[Freedombox-discuss] Santiago Verifying Requests

Daniel Kahn Gillmor dkg at fifthhorseman.net
Fri Apr 13 03:57:38 UTC 2012


On 04/12/2012 11:29 PM, Nick M. Daly wrote:

> spending most of my spare time trying to figure out how GnuPG and
> Python-GnuPG differentiate between "this signature is mathematically
> self-authenticating" and "this signer is within my web of trust" - it's
> unclear from the documentation how to tease apart those concepts.

I'm not sure the latter concept is particularly meaningful even on its
own.  The "web of trust" is probably a misnomer -- it leads many folks
astray.  In the PGP world, this term describes a network of assertions
about identity, which is overlaid with some (only very occasionally
public) indications of willingness to rely on these identity assertions.

The "willingness to rely on" is the only thing close to any common
layman concept of "trust".  These are privately-held, for the most part.
(i can count the number of public trust-assertions i know of in OpenPGP
on one hand)

So what is "within my web of trust" ?  Well, there's the handful of
people who i'm willing to rely on to make claims of identity; people
about whom i think:

 * they do a decent job of identifying people -- (what does "decent"
mean to you?)

 * they take reasonable care with their secret key material, so i
reasonably can expect it to not be compromised without their knowledge
(and that they would revoke their keys if they discover them to be
compromised)

 * they share some set of values with me, such that i don't expect them
to maliciously introduce fake claims of identity.

This group is (significantly) smaller than the group of people whose
identity (and public key) i believe i know.

> Nice job identifying the purpose behind each step.  I included step 3 so
> that A's message to B could pass through any number of proxies who trust
> neither A nor B (only the first and last proxies need to trust A and B,
> respectively).  The idea is to relay only messages that come from
> friends.  This keeps any private Web-of-Trust nodes private.

How do you know that people are friends?  Just because Alice signs Bob's
key does not mean that they are friends.  It means that Alice believes
she knows who Bob is, and what his public key is.

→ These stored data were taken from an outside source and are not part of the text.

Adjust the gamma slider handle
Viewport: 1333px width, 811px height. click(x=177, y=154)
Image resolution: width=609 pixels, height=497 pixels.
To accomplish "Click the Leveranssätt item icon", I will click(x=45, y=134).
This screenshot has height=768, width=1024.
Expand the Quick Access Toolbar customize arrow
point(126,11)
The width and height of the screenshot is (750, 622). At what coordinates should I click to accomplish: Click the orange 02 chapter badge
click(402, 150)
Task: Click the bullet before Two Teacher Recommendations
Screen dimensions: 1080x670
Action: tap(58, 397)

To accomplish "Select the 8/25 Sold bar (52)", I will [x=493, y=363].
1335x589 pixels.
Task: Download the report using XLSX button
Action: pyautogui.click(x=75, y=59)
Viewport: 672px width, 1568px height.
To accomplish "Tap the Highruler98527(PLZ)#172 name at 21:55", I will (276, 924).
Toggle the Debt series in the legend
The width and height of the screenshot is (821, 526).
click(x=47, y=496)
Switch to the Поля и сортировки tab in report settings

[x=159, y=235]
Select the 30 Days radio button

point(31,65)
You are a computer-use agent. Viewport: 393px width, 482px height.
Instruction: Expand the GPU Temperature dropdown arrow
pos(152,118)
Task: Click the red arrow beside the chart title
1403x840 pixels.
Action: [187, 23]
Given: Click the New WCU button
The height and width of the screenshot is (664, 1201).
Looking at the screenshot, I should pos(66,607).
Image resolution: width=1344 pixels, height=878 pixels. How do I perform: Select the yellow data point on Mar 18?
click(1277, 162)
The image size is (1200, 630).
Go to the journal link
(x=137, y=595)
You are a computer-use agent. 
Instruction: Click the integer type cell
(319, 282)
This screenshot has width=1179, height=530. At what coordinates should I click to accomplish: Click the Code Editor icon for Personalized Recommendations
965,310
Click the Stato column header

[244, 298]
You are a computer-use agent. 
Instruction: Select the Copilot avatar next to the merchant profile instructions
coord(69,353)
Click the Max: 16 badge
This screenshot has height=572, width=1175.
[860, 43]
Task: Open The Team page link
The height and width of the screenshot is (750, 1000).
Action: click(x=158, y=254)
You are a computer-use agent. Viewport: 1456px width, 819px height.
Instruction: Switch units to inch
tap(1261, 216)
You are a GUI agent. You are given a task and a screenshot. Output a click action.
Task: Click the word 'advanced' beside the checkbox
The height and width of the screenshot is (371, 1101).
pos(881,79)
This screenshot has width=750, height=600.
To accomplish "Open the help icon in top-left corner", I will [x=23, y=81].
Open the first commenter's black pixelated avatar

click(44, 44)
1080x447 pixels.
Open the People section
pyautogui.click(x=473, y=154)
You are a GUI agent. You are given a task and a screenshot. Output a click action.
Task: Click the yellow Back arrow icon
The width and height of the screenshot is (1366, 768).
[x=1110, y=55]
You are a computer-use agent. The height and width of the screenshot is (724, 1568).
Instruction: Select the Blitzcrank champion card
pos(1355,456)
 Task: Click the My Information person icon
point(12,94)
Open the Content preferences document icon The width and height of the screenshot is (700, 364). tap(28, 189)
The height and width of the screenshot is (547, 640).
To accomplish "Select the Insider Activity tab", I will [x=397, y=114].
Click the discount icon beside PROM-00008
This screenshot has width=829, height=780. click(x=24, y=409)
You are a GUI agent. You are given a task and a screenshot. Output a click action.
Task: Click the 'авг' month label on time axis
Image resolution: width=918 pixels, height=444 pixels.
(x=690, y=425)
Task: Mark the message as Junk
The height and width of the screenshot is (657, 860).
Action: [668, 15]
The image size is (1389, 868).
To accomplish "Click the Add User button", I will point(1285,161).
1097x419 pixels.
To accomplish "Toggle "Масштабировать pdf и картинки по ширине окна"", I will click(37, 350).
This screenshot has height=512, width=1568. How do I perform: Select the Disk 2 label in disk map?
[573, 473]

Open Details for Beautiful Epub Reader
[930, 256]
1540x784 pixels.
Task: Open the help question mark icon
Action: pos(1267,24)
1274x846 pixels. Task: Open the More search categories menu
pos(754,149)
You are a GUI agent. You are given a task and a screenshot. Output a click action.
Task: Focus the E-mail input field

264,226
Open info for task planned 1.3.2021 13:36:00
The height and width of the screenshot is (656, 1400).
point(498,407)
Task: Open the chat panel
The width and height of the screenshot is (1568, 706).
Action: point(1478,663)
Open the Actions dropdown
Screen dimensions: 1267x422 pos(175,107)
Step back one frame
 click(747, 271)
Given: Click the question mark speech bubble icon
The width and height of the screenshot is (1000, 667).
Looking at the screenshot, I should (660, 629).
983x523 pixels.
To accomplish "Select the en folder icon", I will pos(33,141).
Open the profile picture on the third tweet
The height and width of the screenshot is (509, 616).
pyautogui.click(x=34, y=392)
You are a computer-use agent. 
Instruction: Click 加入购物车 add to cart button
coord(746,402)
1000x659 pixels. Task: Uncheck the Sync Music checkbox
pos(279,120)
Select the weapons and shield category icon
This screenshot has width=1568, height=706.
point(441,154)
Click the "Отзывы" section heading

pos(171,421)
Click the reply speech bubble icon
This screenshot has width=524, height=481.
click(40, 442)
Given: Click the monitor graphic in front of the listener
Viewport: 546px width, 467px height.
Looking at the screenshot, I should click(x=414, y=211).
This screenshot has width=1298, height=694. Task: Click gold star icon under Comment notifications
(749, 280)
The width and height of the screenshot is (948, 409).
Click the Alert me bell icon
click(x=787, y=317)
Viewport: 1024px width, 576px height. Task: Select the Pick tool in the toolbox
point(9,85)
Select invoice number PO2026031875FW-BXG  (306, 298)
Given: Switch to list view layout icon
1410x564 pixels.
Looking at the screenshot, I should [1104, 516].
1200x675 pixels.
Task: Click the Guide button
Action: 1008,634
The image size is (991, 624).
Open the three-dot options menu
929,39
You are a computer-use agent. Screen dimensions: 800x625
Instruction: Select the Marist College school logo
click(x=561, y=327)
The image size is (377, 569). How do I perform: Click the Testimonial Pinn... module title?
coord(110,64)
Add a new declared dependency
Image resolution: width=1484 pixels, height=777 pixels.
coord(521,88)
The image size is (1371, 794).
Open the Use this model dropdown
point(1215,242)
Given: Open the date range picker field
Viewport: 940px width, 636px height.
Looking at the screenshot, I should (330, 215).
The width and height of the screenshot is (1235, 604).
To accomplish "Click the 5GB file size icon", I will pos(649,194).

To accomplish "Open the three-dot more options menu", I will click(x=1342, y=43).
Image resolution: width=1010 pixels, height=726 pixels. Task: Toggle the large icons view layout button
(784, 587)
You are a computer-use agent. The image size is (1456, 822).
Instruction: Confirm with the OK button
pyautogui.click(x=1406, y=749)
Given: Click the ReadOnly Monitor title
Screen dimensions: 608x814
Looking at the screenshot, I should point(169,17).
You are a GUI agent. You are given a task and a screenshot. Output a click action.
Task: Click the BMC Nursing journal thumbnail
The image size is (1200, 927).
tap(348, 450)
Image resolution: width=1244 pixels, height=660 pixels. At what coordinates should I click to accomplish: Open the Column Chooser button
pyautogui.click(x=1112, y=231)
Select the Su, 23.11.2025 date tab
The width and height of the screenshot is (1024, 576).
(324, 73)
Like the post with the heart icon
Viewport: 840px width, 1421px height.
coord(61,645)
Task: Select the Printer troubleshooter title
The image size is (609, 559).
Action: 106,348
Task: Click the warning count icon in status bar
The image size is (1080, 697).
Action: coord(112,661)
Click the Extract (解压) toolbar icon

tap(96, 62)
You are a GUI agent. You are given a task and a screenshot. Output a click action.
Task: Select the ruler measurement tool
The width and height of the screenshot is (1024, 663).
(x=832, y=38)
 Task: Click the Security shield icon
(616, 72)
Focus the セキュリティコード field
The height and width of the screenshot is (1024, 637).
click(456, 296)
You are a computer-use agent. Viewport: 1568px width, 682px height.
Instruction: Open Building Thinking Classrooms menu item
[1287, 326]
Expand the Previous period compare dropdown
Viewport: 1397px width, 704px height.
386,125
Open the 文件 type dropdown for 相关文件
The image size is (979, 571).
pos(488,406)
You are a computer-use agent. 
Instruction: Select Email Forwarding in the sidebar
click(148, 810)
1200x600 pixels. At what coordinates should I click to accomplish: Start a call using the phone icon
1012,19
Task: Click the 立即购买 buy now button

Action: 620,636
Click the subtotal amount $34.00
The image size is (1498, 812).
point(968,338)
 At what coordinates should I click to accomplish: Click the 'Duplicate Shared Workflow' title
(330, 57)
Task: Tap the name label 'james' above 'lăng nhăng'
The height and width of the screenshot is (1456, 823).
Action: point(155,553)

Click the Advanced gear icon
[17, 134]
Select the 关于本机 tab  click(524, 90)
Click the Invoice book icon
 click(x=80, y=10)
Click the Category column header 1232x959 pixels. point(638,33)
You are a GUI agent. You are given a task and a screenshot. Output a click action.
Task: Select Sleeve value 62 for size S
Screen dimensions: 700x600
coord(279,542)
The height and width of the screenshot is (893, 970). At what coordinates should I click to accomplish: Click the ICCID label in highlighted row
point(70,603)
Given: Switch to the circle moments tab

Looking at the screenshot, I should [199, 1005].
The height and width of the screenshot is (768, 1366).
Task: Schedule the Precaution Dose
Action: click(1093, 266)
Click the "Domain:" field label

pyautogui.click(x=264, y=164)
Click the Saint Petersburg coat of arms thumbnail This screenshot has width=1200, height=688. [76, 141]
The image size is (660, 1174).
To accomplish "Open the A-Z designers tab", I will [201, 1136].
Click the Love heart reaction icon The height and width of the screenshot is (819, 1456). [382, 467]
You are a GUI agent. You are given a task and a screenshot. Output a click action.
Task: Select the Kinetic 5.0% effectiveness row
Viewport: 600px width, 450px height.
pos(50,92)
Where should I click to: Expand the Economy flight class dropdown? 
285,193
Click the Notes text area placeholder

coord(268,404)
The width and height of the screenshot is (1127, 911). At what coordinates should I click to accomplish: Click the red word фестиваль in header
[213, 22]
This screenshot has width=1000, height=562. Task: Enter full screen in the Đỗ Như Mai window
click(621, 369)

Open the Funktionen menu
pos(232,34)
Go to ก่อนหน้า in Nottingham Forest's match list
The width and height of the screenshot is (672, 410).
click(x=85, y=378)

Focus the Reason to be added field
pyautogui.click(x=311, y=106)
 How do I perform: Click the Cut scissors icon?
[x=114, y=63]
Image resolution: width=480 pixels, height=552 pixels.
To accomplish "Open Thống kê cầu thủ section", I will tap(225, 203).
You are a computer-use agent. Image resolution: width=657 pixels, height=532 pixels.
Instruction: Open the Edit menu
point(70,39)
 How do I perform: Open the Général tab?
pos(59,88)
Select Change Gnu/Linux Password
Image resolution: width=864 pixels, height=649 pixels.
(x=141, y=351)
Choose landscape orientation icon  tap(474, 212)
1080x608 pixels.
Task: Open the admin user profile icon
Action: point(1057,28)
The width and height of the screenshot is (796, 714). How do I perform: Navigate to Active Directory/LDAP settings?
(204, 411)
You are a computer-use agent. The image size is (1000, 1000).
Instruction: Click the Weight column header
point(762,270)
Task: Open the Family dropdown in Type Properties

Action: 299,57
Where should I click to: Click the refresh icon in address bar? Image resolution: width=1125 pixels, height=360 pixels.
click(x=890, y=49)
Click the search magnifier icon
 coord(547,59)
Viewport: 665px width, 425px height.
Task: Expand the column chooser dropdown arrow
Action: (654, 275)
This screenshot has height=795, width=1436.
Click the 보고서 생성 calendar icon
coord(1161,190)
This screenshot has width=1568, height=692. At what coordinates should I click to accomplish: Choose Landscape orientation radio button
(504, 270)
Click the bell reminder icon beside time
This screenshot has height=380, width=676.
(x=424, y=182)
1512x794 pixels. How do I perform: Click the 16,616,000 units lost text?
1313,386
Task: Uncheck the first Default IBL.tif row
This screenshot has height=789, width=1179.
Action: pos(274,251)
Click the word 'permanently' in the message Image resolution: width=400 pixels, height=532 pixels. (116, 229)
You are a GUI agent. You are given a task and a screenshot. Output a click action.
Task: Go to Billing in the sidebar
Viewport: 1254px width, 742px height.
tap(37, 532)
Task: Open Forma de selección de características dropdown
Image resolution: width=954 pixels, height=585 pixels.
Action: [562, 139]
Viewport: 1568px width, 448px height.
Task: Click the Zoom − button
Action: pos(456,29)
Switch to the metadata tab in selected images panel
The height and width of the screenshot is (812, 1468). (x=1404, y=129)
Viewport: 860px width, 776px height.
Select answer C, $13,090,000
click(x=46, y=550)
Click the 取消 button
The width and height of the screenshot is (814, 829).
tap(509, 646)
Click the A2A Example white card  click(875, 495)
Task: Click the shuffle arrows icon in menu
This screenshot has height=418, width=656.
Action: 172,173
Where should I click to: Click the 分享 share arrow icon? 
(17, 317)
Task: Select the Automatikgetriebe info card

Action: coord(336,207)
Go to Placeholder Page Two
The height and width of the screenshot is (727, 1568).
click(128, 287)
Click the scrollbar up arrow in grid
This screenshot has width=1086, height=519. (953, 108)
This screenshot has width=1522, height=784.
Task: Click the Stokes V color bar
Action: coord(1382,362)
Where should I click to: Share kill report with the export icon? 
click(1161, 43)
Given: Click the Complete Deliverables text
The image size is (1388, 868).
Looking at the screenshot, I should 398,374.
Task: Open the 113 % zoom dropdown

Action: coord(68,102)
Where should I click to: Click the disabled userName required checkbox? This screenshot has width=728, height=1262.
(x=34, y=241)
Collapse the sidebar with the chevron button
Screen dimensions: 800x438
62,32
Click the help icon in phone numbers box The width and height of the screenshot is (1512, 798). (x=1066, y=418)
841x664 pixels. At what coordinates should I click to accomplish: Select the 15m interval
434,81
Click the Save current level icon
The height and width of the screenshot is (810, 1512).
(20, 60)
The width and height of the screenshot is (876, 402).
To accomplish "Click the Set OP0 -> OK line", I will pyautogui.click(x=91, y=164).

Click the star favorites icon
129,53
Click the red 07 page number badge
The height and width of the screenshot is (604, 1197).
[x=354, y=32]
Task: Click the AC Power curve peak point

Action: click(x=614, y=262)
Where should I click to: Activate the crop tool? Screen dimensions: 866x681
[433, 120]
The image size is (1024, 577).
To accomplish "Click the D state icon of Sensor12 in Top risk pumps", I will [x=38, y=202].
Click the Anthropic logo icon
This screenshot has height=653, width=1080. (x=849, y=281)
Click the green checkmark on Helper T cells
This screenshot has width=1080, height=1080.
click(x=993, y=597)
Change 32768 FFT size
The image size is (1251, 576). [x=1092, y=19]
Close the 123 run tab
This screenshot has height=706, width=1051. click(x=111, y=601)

Alice might even intensely dislike and distrust Bob; but she could still
sign his key.

> This allows me to publish my key and publicly sign other keys, but to
> also trust (yet never publish) some trust-relationships. 

By publishing your key and publicly signing other keys, you are *not*
publishing any trust-relationships.  You are making assertions of
identity, not assertions of trust.

> Perhaps that
> particular trust relationship (pseudonymous or not) is sensitive
> information.  Granted, these private trusts contribute nothing to the
> WoT but they are a useful privacy-protecting feature nonetheless.

There is a lot of information that you would normally keep private, such
as the actual trust relationships themselves.

Let's say Alice and Charlie work together closely in a tight-knit
collective at night, and Alice and Bob are co-workers in a business
together during the day.  Alice finds Bob boring and careless;  She
thinks of Charlie as perceptive and bright.  The OpenPGP web of trust
contains none of these qualitative judgments. What's more, i think it
*shouldn't* contain these sorts of judgments; they make it harder to
make statements of identity (because you'd be concerned about these
other qualitative statements, which are much more open to change and
reinterpretation), and they make it easier for a would-be big brother to
mechanically figure out exactly who is a trusted and respected figure
within certain subsets of the social graph.


> On Thu, 12 Apr 2012 09:16:32 -0700, Jack Wilborn wrote:
>> I was just curious if we are using the en/de encryption that the CPU has
>> internally or are we using software to do this?  Just curious, hope we are
>> using the supplied hardware to handle this within the CPU.
> 
> I don't think I understand your question.  I ask the Python-software to
> perform the calculation, which it performs with the CPU (through pure
> magic, as far as I know).  Are you asking "do we farm these calculations
> out to a math-coprocessor?"  That's dependent on CPU architecture (IIRC?).
> Don't know if DreamPlug has one, but your standard x86 system will.

I suspect Jack is asking you about being able to hand some of this
computation over to something like an embedded AES processor (e.g.
AES-NI), if the machine has such a thing.  I strongly advise you to
*not* worry about this sort of thing at this stage of the game.  Make
sure the code you write is reasonable, choose decent algorithms where
possible, and worry about CPU offloading only once you're convinced of
the correctness of the rest of your implementation.